De
vez en cuando, los medios de comunicación se hacen eco del fallecimiento
demorado de personajes de renombre a los que los médicos le han alargado la
vida de forma antinatural, y entonces renace la cuestión irresuelta de la
eutanasia, que en su origen etimológico significa muerte perfecta.
Ejemplo de estas situaciones fue la
protagonizada por el Papa Juan Pablo II. Sus dolencias venían de atrás y se
fueron agravando. El 31 de marzo de 2005 empeoraron con fiebre muy alta, caída
de tensión y molestias por la sonda nasogástrica que le fue inserida dos días
antes para facilitar la alimentación. Se encontró incapaz de articular palabra.
No obstante, el portavoz del Pontífice, el español opusdeista Joaquín
Navarro-Valls, declaraba el día siguiente que el Papa se encontraba consciente,
muy lúcido y sereno. Lo cierto es que su estado de salud en su fase final fue
una pura escenificación televisiva de su agonía hasta que falleció el 2 de
abril.
Otro caso de gran resonancia mediática
tenía lugar al mismo tiempo en el minúsculo Estado de Mónaco. El príncipe
Rainiero III había sido operado de corazón en 1994 y 1999 y del pulmón en 2000.

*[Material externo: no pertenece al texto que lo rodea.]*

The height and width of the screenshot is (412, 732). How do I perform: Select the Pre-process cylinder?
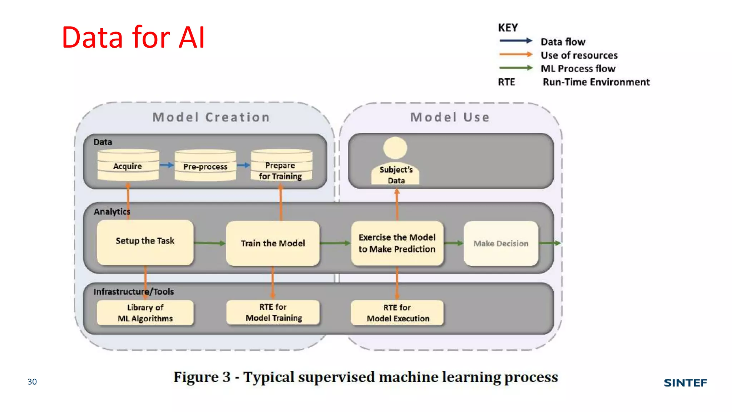205,166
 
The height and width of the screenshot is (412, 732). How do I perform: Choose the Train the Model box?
273,244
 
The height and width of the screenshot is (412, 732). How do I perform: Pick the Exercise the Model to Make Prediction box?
397,244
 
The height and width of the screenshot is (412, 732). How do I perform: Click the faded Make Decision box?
501,244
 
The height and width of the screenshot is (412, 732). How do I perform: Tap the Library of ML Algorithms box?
145,313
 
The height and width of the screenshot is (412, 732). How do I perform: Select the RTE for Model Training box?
273,313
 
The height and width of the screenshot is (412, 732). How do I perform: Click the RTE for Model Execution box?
397,313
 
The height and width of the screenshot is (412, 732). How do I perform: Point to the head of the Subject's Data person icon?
395,148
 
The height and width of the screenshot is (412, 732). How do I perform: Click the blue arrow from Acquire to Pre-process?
167,165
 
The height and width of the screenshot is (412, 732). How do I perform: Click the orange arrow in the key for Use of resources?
515,55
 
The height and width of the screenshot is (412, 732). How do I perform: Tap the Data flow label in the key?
563,42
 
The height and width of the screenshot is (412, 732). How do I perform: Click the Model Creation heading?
211,117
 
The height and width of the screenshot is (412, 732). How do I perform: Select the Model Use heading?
450,117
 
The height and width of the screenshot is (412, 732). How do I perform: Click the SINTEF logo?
685,383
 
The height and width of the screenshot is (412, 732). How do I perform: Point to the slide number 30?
32,382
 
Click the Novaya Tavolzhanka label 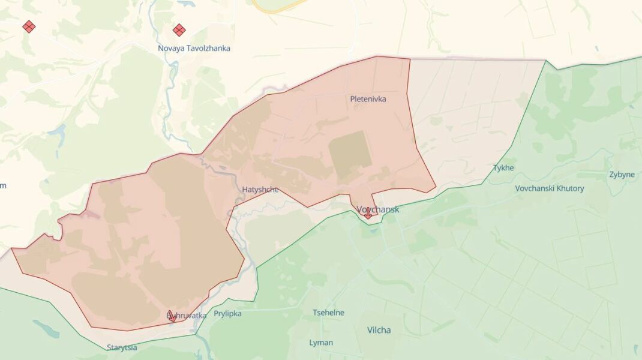click(x=194, y=48)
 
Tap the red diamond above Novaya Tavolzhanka click(x=179, y=29)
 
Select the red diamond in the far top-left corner click(x=28, y=26)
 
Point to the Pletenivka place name click(x=368, y=99)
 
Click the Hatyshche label click(x=260, y=190)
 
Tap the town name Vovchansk click(x=377, y=209)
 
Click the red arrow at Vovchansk click(x=368, y=213)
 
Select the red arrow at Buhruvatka click(x=172, y=316)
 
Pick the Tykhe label click(x=503, y=168)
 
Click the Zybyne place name click(x=622, y=175)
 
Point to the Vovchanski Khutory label click(x=549, y=188)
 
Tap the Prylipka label click(x=227, y=313)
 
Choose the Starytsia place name click(x=122, y=347)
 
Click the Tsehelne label click(x=328, y=313)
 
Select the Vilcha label click(x=379, y=330)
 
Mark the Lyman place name click(x=320, y=343)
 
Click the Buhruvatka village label click(x=187, y=316)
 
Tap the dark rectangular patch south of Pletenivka click(x=350, y=155)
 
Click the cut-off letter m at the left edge click(x=2, y=185)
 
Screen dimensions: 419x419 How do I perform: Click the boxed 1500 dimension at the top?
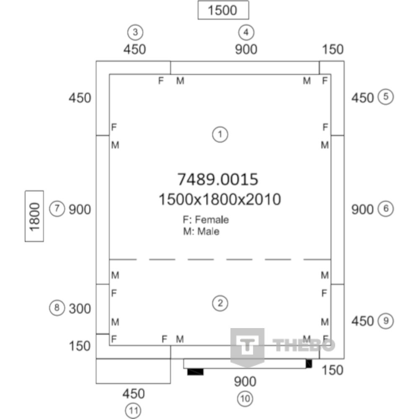pyautogui.click(x=223, y=10)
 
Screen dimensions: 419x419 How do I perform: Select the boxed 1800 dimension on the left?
pyautogui.click(x=34, y=216)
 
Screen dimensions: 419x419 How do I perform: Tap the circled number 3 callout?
pyautogui.click(x=135, y=32)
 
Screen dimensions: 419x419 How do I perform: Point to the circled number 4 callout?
pyautogui.click(x=246, y=32)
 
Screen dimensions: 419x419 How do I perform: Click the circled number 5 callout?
pyautogui.click(x=385, y=97)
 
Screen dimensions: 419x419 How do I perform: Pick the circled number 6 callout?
pyautogui.click(x=385, y=209)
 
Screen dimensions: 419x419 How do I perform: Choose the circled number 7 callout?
pyautogui.click(x=57, y=209)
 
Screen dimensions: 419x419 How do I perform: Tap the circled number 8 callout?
pyautogui.click(x=57, y=308)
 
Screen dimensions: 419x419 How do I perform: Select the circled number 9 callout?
pyautogui.click(x=385, y=321)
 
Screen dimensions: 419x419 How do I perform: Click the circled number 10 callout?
pyautogui.click(x=245, y=399)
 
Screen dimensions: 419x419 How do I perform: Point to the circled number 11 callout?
pyautogui.click(x=133, y=411)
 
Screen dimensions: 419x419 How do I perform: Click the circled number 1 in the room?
pyautogui.click(x=220, y=134)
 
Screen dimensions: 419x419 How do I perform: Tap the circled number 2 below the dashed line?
pyautogui.click(x=220, y=303)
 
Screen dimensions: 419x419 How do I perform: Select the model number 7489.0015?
pyautogui.click(x=218, y=179)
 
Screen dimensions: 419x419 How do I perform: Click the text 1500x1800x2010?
pyautogui.click(x=220, y=199)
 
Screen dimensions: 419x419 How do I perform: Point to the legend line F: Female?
pyautogui.click(x=206, y=220)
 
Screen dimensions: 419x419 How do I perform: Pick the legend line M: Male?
pyautogui.click(x=201, y=231)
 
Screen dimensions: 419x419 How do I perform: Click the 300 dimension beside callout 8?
pyautogui.click(x=80, y=309)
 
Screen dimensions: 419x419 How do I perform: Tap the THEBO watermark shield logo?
pyautogui.click(x=248, y=347)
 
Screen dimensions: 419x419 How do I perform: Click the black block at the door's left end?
pyautogui.click(x=195, y=372)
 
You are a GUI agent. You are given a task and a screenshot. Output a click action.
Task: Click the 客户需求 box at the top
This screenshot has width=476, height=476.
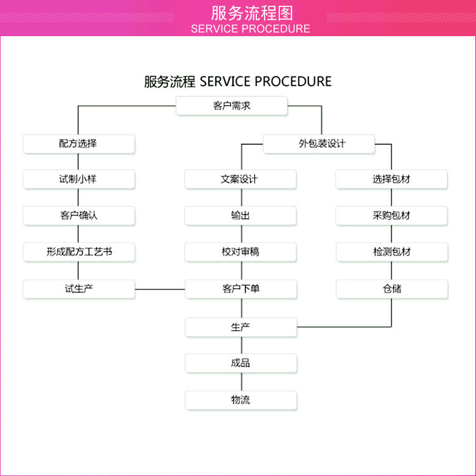pyautogui.click(x=232, y=106)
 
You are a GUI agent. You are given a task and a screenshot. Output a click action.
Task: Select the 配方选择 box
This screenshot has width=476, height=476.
pyautogui.click(x=79, y=143)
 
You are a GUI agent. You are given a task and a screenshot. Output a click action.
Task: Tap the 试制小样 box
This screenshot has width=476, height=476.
pyautogui.click(x=79, y=179)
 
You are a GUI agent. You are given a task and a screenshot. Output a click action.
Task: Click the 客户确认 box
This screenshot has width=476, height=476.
pyautogui.click(x=79, y=215)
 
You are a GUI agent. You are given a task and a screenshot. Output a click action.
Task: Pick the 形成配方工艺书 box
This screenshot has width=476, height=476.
pyautogui.click(x=79, y=252)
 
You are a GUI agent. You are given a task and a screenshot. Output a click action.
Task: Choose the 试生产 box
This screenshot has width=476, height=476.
pyautogui.click(x=79, y=289)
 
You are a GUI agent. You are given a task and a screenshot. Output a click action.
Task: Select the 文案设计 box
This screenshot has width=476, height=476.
pyautogui.click(x=241, y=179)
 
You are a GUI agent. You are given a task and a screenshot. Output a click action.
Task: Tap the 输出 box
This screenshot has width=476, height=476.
pyautogui.click(x=241, y=215)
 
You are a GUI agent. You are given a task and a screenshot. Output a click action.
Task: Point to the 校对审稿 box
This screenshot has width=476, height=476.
pyautogui.click(x=241, y=252)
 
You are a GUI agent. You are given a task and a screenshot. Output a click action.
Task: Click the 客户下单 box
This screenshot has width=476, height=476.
pyautogui.click(x=241, y=289)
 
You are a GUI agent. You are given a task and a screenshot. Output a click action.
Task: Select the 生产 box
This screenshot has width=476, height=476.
pyautogui.click(x=241, y=327)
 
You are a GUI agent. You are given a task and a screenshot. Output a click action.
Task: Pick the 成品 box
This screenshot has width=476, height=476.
pyautogui.click(x=241, y=363)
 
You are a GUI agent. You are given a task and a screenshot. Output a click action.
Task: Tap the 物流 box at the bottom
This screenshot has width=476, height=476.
pyautogui.click(x=241, y=400)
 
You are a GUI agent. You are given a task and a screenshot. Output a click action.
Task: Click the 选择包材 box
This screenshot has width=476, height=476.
pyautogui.click(x=392, y=179)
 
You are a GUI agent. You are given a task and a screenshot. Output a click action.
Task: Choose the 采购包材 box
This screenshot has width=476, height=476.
pyautogui.click(x=392, y=215)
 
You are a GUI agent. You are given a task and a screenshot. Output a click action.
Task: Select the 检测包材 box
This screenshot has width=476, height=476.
pyautogui.click(x=392, y=252)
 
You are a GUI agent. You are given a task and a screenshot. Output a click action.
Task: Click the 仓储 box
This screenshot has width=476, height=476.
pyautogui.click(x=392, y=289)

El 7 de marzo de 2005 fue hospitalizado y sometido a tres diálisis renales, y
desde el 24 fue sometido a respiración artificial debido a complicaciones
broncopulmonares, cardíacas y a una insuficiencia renal aguda. Los desvelos de
los médicos por alargar su vida (si así puede llamarse) más que hasta el 6 de
abril en que sus ojos se cerraron para siempre.
En tiempos pasados el problema no revestía
la virulencia y frecuencia que presenta en nuestros días, porque últimamente la
medicina ha ganado más terreno en la prolongación artificial de la vida que en
dotarla de un grado mínimo de calidad que la haga deseable.
De ahí la conveniencia de que la sociedad
afronte un debate sereno, abierto, plural y objetivo del que salgan criterios o
principios por consenso que oriente a la clase médica y a la ciudadanía en general
para encarar el drama de los enfermos terminales que, presas de dolores atroces no pueden
expresar el deseo de poner fin a su agonía.
No puede entenderse la dignidad de la
muerte separada de la dignidad de la vida, pues ambas son parte indisociable de
un todo, como las dos caras de una misma moneda. Alargar la vida de un enfermo
incurable, transido de dolor o en estado vegetativo irrecuperable, es más un
acto de tortura que una práctica médica. Por ello es necesario evitar el
encarnizamiento terapéutico sin esperanza de curación. En esos casos lo que
parece más indicado es la práctica de cuidados paliativos y sedar al enfermo
aunque ello implique adelantar el fin de sus días. Por ausencia de este debate
hemos visto procesos injustos como el que se dio en el hospital Severo Ochoa de
Madrid. Una denuncia anónima acusaba al personal médico de supuestas
actuaciones irregulares consistentes en la dispensación de calmantes a enfermos
terminales para adelantar su fallecimiento, lo que llevó al consejero de
Sanidad a apartar del cargo al jefe de urgencias y a la destitución del gerente
y del director médico hasta que una sentencia judicial absolutoria les
rehabilitó.
En cualquier caso, nadie discute que la
eventual legalización de la eutanasia así activa como pasiva debe ajustarse a
determinadas garantías, en prevención de posibles abusos, según la pauta
marcada por varias legislaciones europeas.